─── THE RECORDS ───

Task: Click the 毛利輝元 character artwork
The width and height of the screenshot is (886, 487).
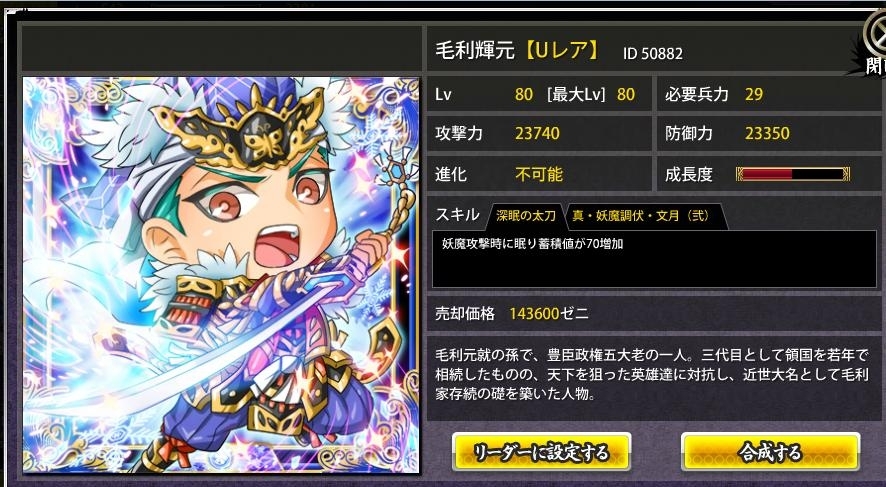Action: tap(221, 275)
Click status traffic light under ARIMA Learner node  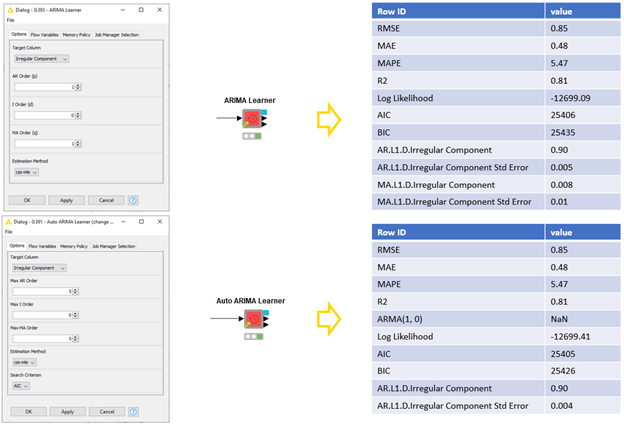click(x=253, y=136)
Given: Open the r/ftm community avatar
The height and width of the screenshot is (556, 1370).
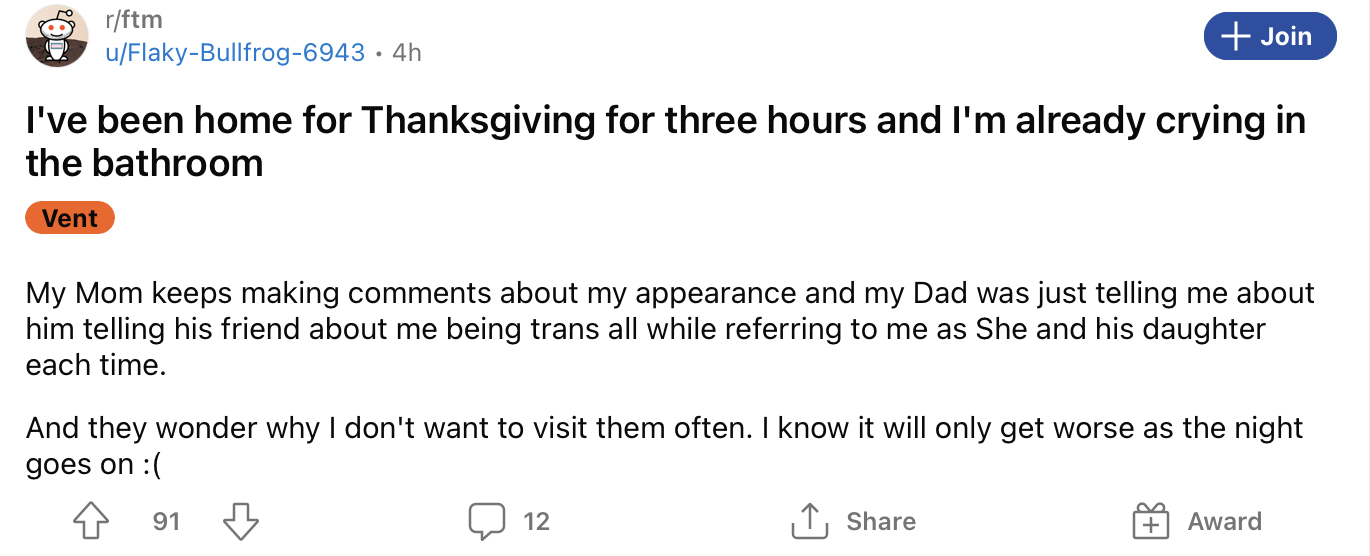Looking at the screenshot, I should pos(57,35).
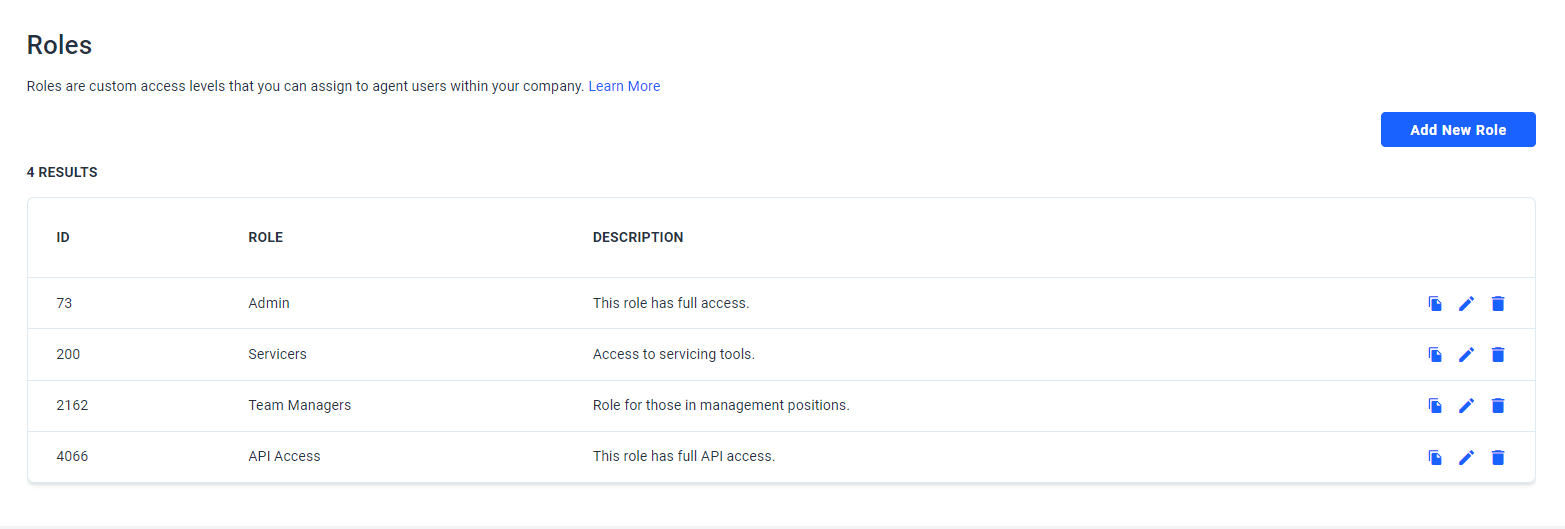Screen dimensions: 1565x529
Task: Edit the Team Managers role
Action: 1466,405
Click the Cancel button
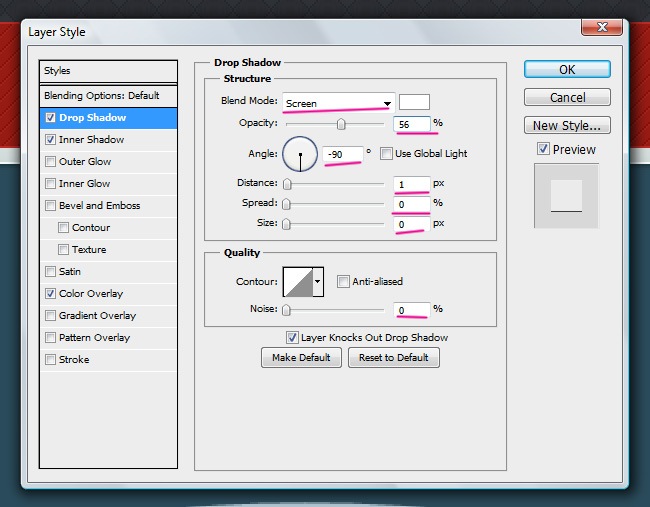Screen dimensions: 650x507 [567, 98]
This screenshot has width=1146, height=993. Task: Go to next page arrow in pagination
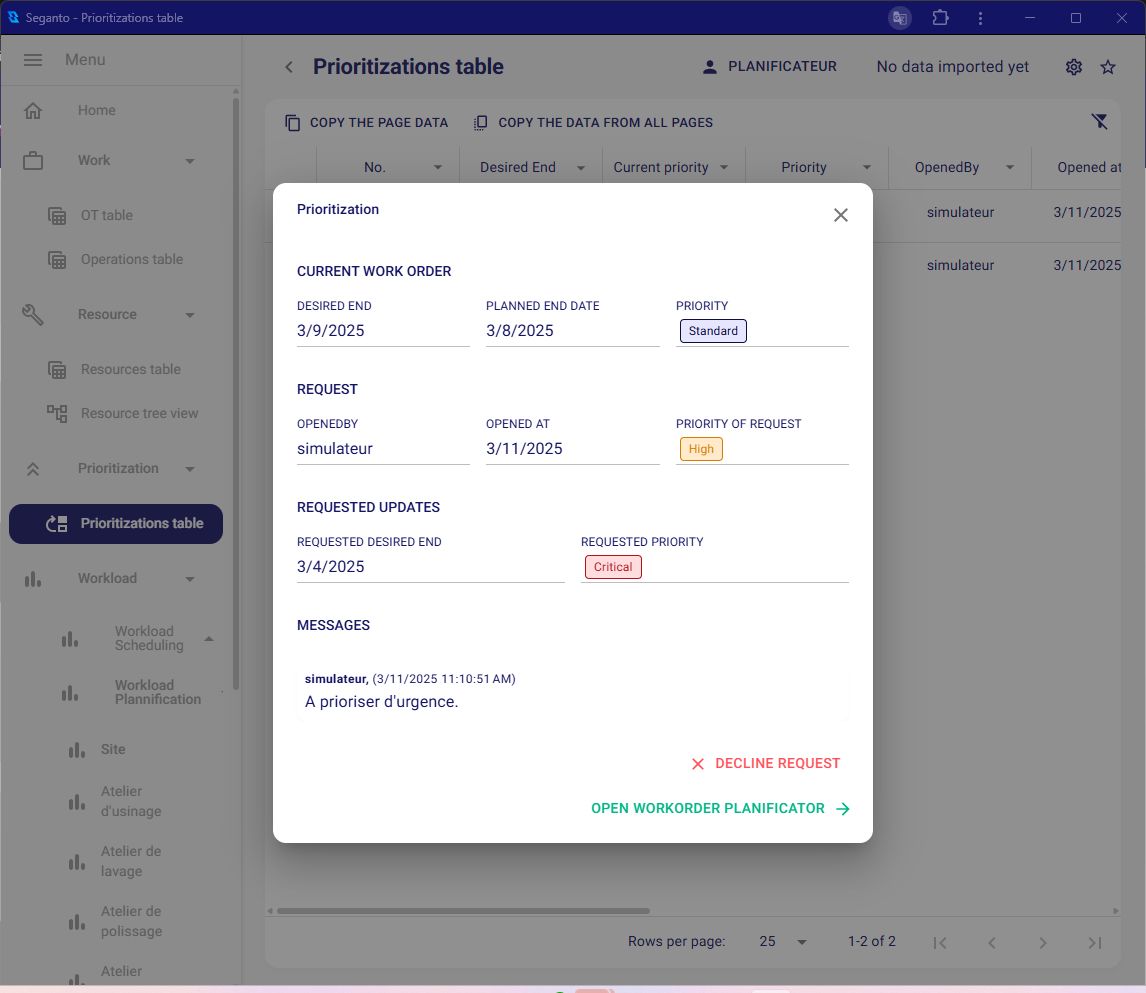point(1042,942)
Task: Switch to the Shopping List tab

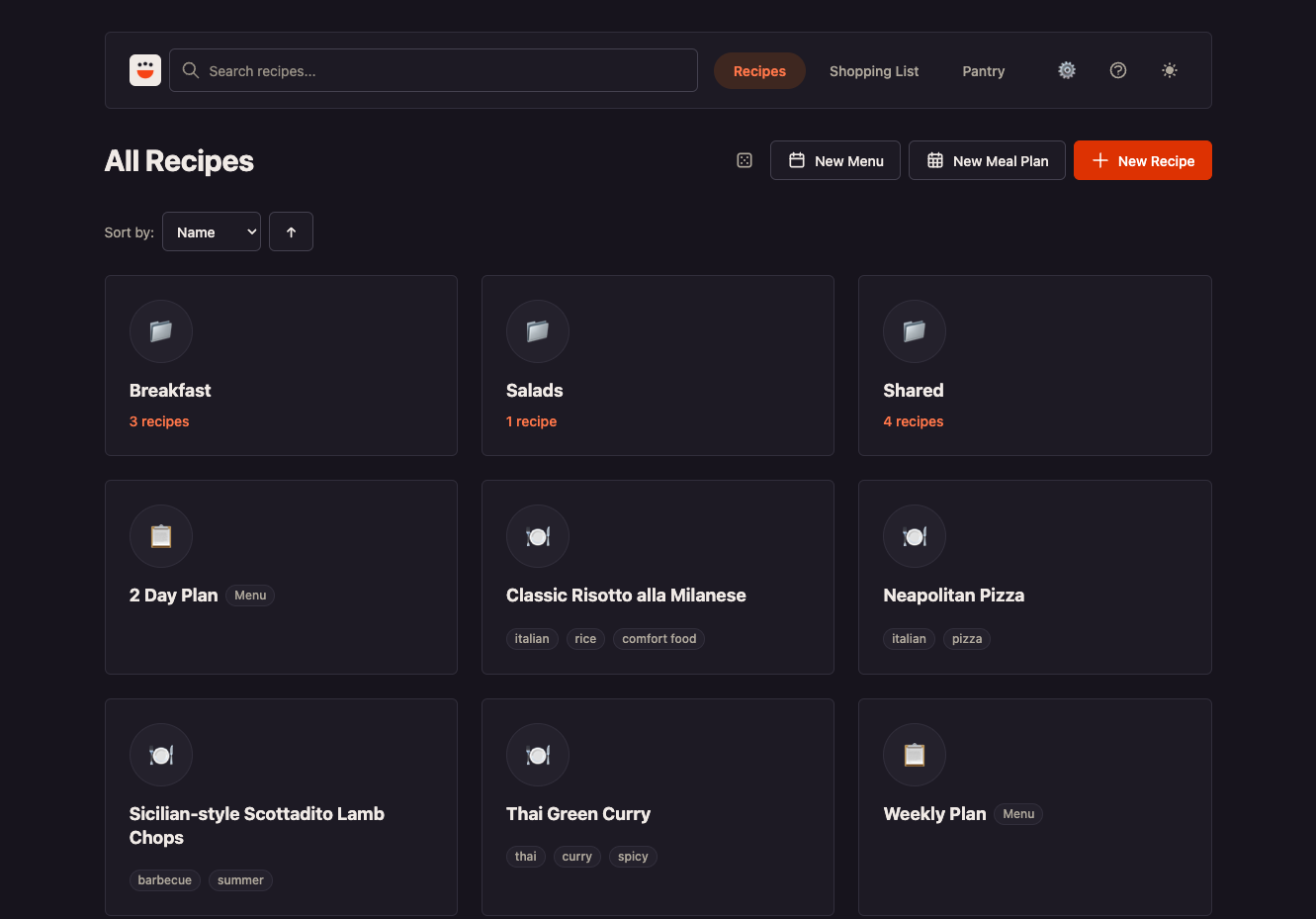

───

## WHAT THIS TASK INVOLVES
Please return, exactly and with pictures omitted, the lines from the line holding "This screenshot has" through the end of the data above, inclusive.

## EXERCISE OUTPUT
This screenshot has width=1146, height=993. Task: Go to next page arrow in pagination
point(1042,942)
Task: Switch to the Shopping List tab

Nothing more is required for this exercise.